Like other non-essential businesses, the city's galleries were required to close to stop the spread of the coronavirus.

Many galleries though are trying to soldier on by showing works online.

Some like the Petzel Gallery on West 18th Street are even getting creative.

“We're for example asking artists to curate playlists of their favorite music that you can also find on our website to stay in touch and connected,” said Andrea Teschke, Partner, Petzel Gallery.

Still, these are tough times for the art world.
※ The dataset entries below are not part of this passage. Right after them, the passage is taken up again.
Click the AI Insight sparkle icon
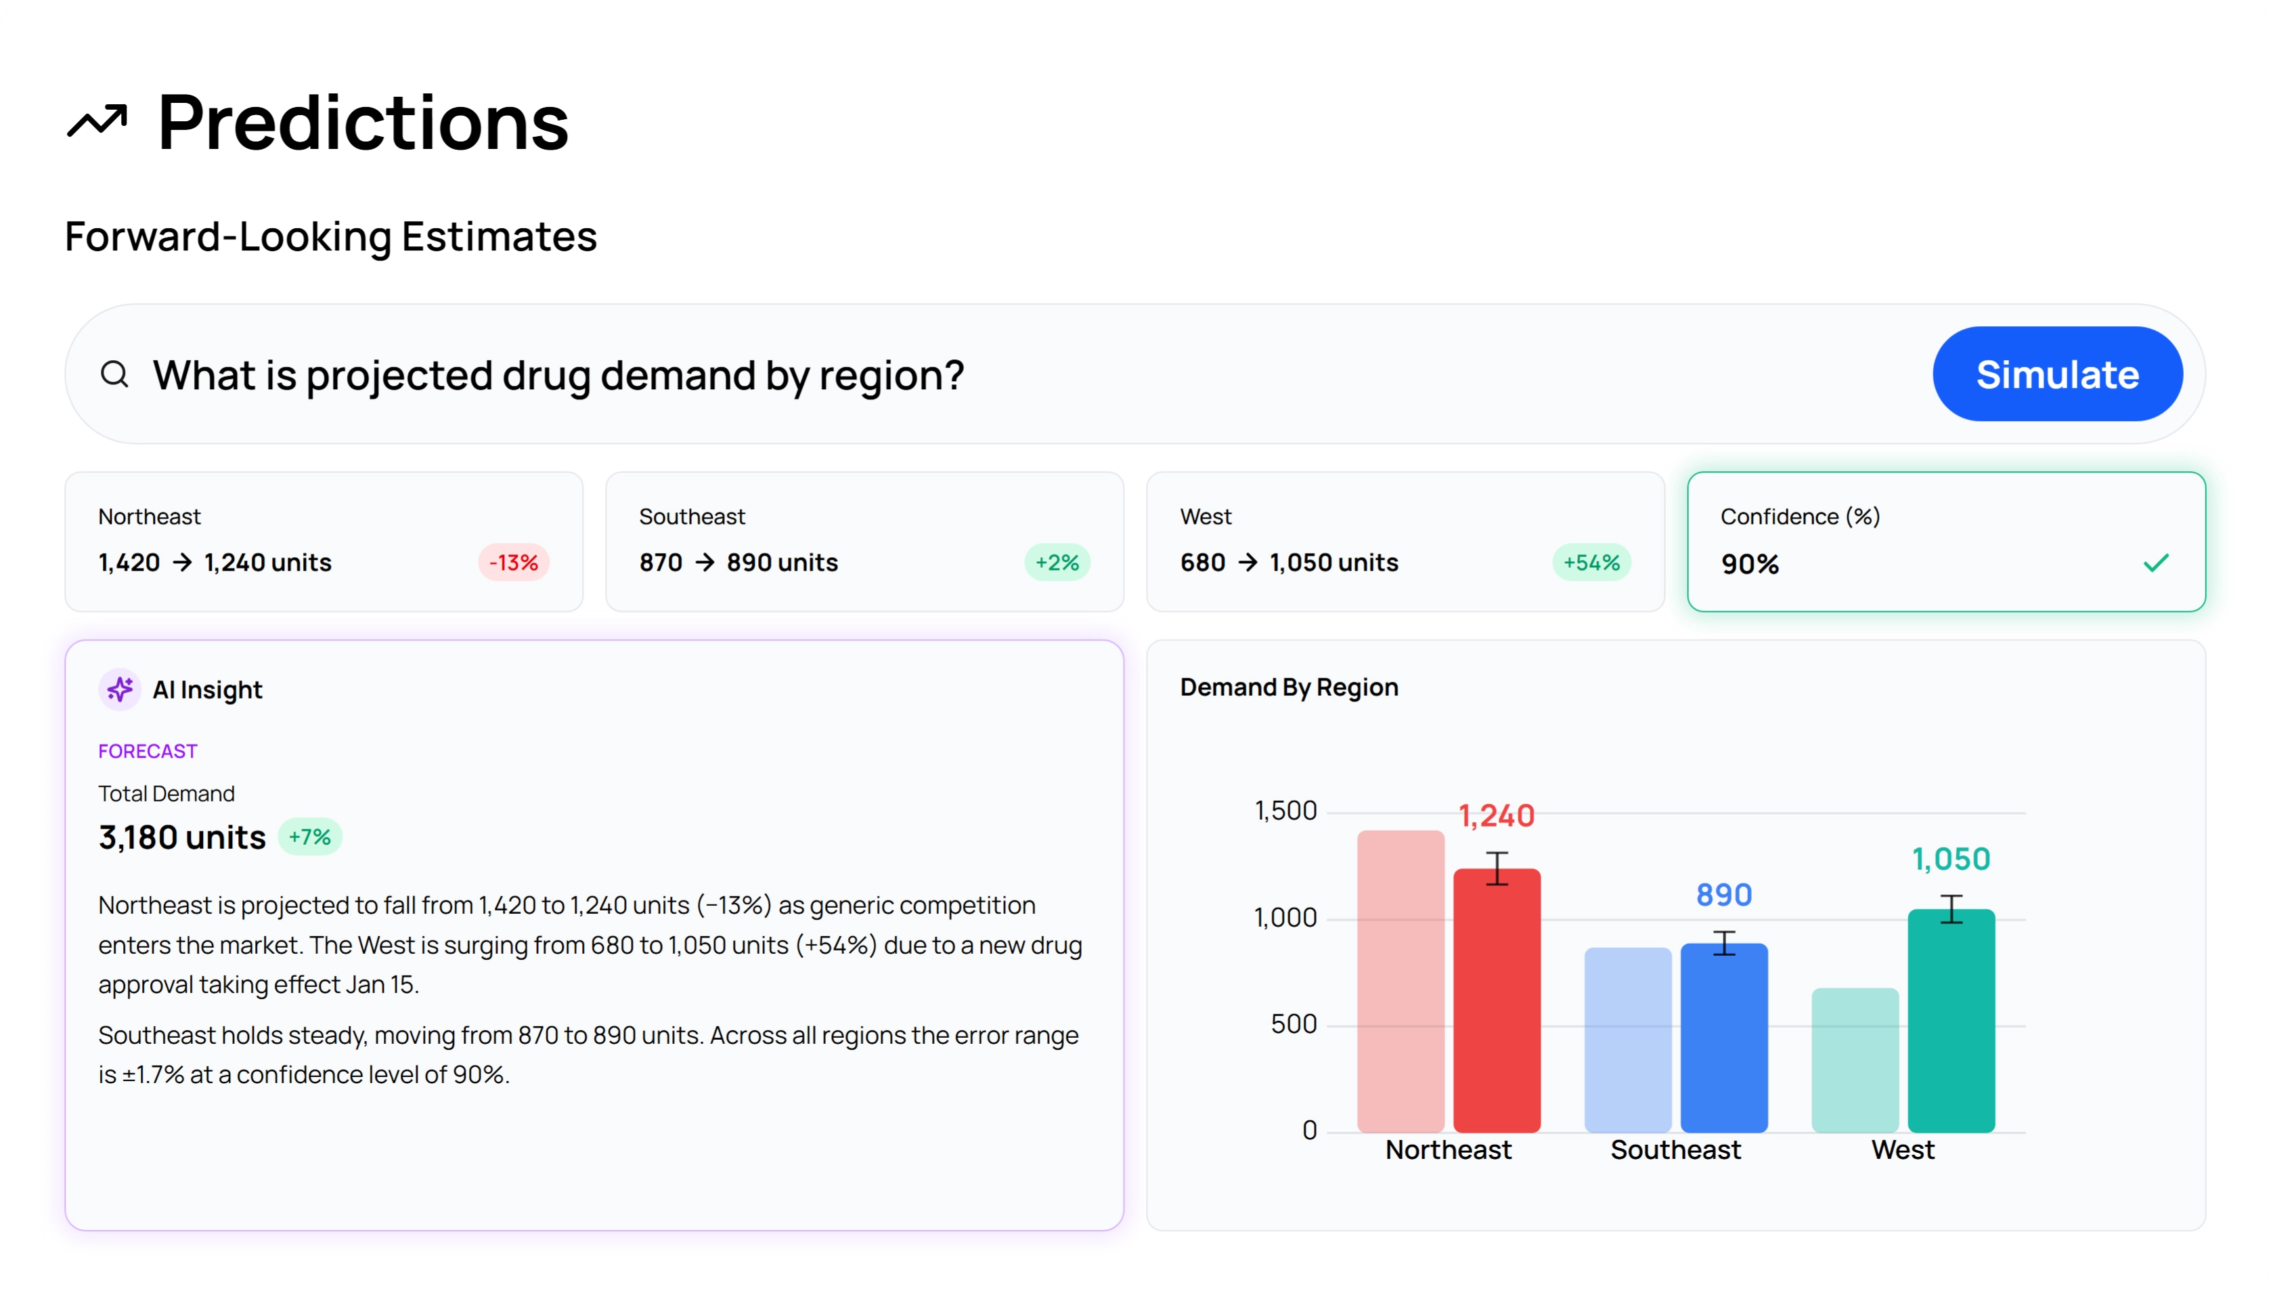 point(120,689)
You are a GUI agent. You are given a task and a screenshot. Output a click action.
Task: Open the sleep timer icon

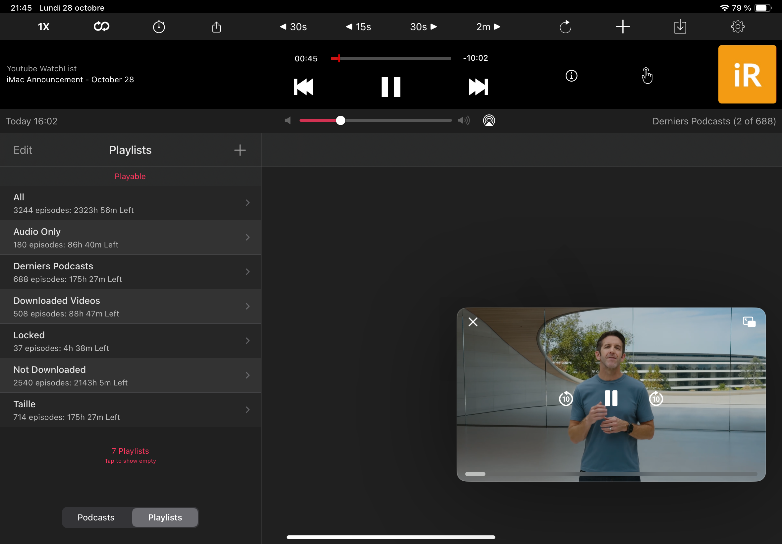click(x=159, y=27)

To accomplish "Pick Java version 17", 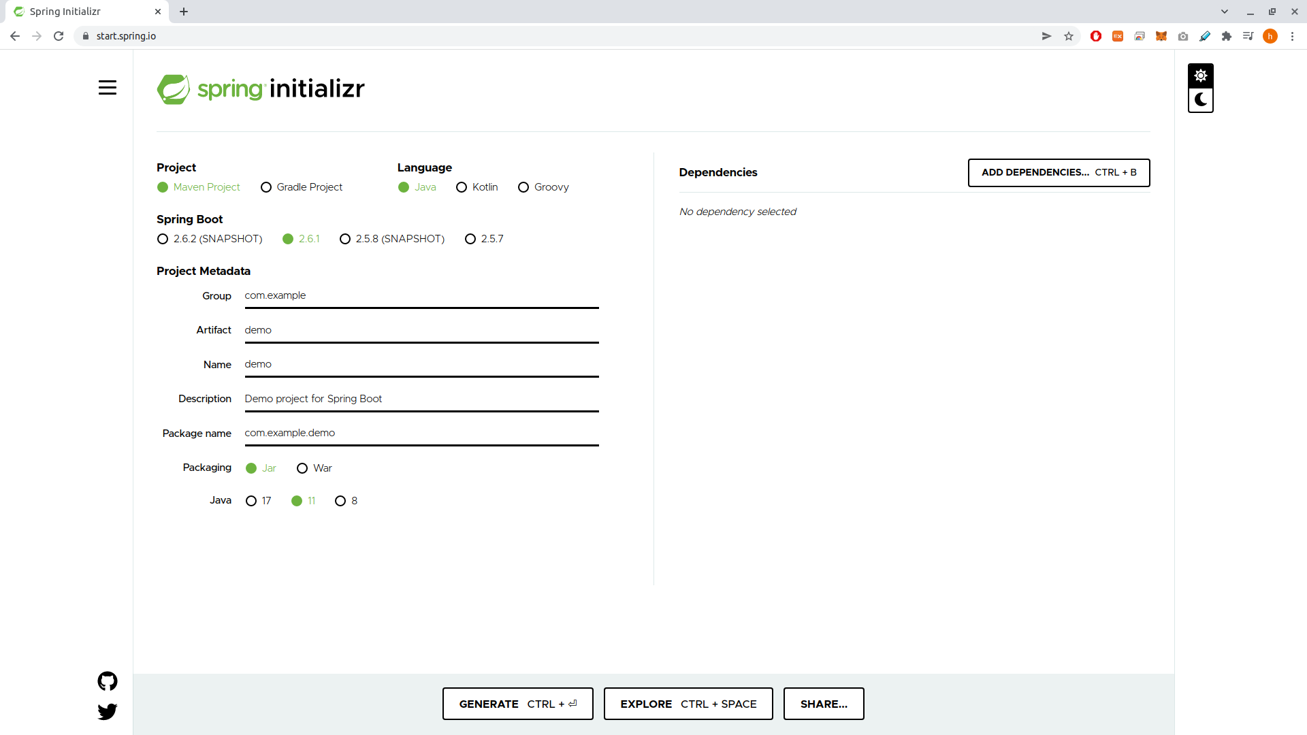I will point(251,501).
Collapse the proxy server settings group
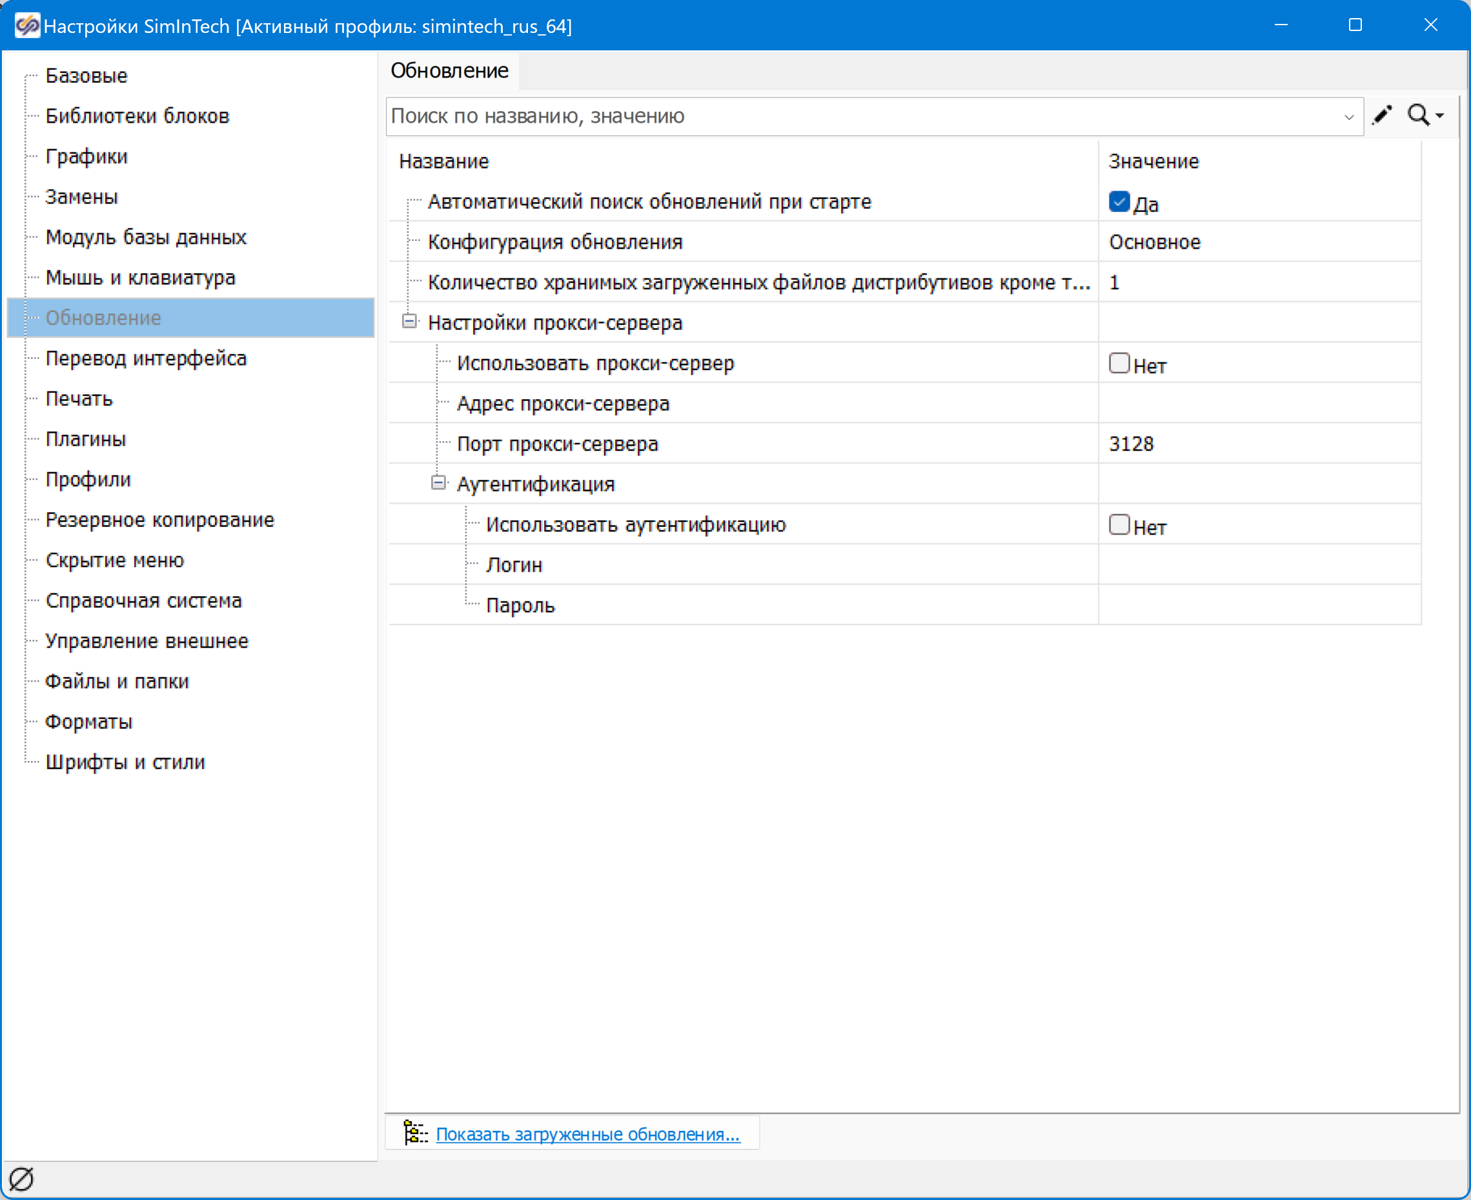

“When a gallery is closed, they're not using their vendors and suppliers, there are art handlers who are freelancers, the art shippers, framers and conservators. Current estimates are that the international art world is valued at $64 billion and about half that is in the united states,” said Maureen Bray, Executive Director, Art Dealers Association.

And NYC is the epicenter of it all. But arts curator and educator Natasha Schlesinger sees a silver lining. She says as the art world moves online and to social media, it's giving all people equal access.

“I think it sort of levels the playing field for the art community,” said Schlesinger.

It sounds like you're saying that the art world is changing and that might be for the better.

“I firmly believe that. And fundamentally why art? Why does humanity need art? Why do we create and why in times of need does art come to be the answer for so many people, for hope, for aspiration for inspiration,” said Schlesinger.

Rezac, the artist whose exhibition was interrupted is hopeful too.

“It’s not like what happened with Hurricane Sandy where flooding destroyed works of art. For me, those objects, they will remain intact and they will be seen again,” said artist Richard Rezac.

Online and one day, back in the gallery again.